魔女同士の食い合いはただの食物連鎖とは違う。それに関してはあまり詳しくはないが、多くの悲鳴と絶望で大地が穢された結果、私の望む知識が一つの花として宿っているというのは何とも皮肉なことに思えた。
「その中に〈月の雫〉に関することも?」
「ある、と絡新婦様は考えていらっしゃいます。私もその場で聞きました。特に食虫花は貴女様を狙っていたため、月の女神に関する詩文に興味を持っていたようです。力ある魔女を積極的に捕えていたのもそのためでしょう。少しだけ得られたものがあります。お聞きになりますか?」
「頼む」
短く促すと、蚕は身を正して答えた。
「『女神の慈愛を受けし者、その体は器となり、月の雫を産むだろう。月の雫を月に飲ませよ。さすれば死は月を諦め立ち去るだろう』」
「女神の慈愛……器……」
噛みしめつつも、頭が重たくなった。
いや、重たいのは死という言葉のせいだろう。その詩文によれば、私は死に攫われる。生まれ変わるのではない。間違いなく死ぬといっているのだ。その直接的な表現に体が震えた。
「この詩文が具体的に誰のものなのかはわかりません。しかし、絡新婦様の問いかけに対して、食虫花の身体からどうにか聞き取れた言葉がこれでした」
「そうか……」
動揺を隠しながら、私は改めて新しい詩文に向き合った。長くはないが短くもない。その中に重要な要素はいくつもある。月の雫は偉大な魔女が産むと絡新婦の覚えていた言葉にはあったが、こちらでは女神の慈愛を受けた者とされている。そして月の雫を飲むようにと言われている。具体的な情報なのだろう。
「この詩文の『女神』と『月』という表現については、まだ確かなことが言えません。それについて、絡新婦様はもう少し詳しく聞いてみるとのこと」
「なるほど……苦労を掛けてすまない」
「いえ。私どもは絡新婦様ともども助けていただいた身です。苦労などとは思いません」
「そうかな。君たちには助けた以上に役に立ってもらっている気がするよ」
思い出せば昨日のようにも思えるし、遥か昔のことのようでもある。
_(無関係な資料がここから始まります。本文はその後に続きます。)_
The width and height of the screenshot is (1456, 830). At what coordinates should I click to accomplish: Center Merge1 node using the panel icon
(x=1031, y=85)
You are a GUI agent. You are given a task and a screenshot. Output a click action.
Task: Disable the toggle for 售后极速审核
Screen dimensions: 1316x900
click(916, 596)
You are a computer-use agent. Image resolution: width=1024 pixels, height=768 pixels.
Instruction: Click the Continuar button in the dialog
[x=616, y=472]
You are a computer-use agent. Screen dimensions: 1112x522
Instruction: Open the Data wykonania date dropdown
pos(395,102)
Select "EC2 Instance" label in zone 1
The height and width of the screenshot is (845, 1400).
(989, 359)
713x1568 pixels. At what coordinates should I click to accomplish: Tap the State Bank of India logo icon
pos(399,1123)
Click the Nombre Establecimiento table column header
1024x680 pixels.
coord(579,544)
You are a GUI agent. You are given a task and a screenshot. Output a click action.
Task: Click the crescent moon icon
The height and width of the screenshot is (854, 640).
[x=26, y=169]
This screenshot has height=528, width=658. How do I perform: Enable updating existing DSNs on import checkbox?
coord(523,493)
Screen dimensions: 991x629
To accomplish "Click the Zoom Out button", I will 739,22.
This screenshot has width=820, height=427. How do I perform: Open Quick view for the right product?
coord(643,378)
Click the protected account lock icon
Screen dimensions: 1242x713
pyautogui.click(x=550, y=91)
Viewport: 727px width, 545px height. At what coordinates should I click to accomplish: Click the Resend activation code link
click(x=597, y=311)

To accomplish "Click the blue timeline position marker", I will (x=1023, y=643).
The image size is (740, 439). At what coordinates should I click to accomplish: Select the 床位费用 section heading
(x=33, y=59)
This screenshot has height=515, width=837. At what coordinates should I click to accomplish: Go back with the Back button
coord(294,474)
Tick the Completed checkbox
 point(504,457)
絡新婦も蚕も初めは敵のようなものだった。可愛い蝶を奪っていった不届き者。それでも、共通の敵を前に私は彼女を救い、それからずっと彼女たちは私に尽くしてくれた。
奇妙なほどの恍惚にぼんやりとしていると、蚕がふと見上げてきた。
「月様」
その声かけに我に返る。
「すまない。感傷に浸ってしまった」
「いいえ。ただ月様、諦めないでください。せめて、その時が来るまでは――」
言いかけたものの蚕は口ごもった。そして、力無く地面へと視線を落とし、消え入りそうな声で詫びてきた。
「……申し訳ありません」
男性であっても胡蝶らしくしおらしいその姿に、何故だかほっとした。
「いいんだ。有難う」
礼を言っても蚕は俯いたままだった。
◇
蚕との話が終わり廊下を歩いていると、華がいた。友人たちは何処へ行ったのだろう。彼女は一人きりで廊下に立ち、私を見つめていた。薄暗い空間に目立つ白色。近づいて行けば、華は一歩も動かずに私を見つめていた。そして、すぐ近くまで行ったときにやっと、彼女は口を開いた。
「蚕と何を話していたの?」
庭から見ていたのだろうか。立ち止まり、ため息をついてわたしは華に視線を合わせた。
成長したと言っても背は小さい。これ以上伸びないのかもしれない。成長したと言っても顔立ちも子供っぽい。そもそも、そういう顔なのかもしれない。それでも、私にはどうしても華がまだ少女だからなのだと思えてしまう。実際、人間の十五、六なんてまだ子供だ。体の成長も整ってなんかいない。しかし、華は人間ではない。愛らしい外見の人工花なのだ。
昔の華だったら、蚕と私の会話になんて興味を持たなかったかもしれない。持ったとしても、こんな顔をして訊ねてくるようなことはなかっただろう。そのくらい、華は真剣に訊ねてきていた。
私はどう向き合うべきか。
「森であったことを聞いていた」
「王子様とお姫様が言っていたの。昨日、絡新婦が食虫花のお屋敷に向かったのですって」
王子様とお姫様。どちらも本物などではない。王子様は蝙蝠の女性、お姫様は白い花の少女。どちらもこの城にたびたびやってくる精霊たちだ。私と食虫花の戦いに味方し、力を貸してくれた。今では、華の遊び相手でもある。
「絡新婦は食虫花の知識を聞き出していた。王子様もそれに立ち会ったのですって。その内容は、この大地の女神に関すること」
華の深紅の目が私を捕らえている。こんなにも愛らしいのに、その心はしっかりと成長したものだとしみじみ思った。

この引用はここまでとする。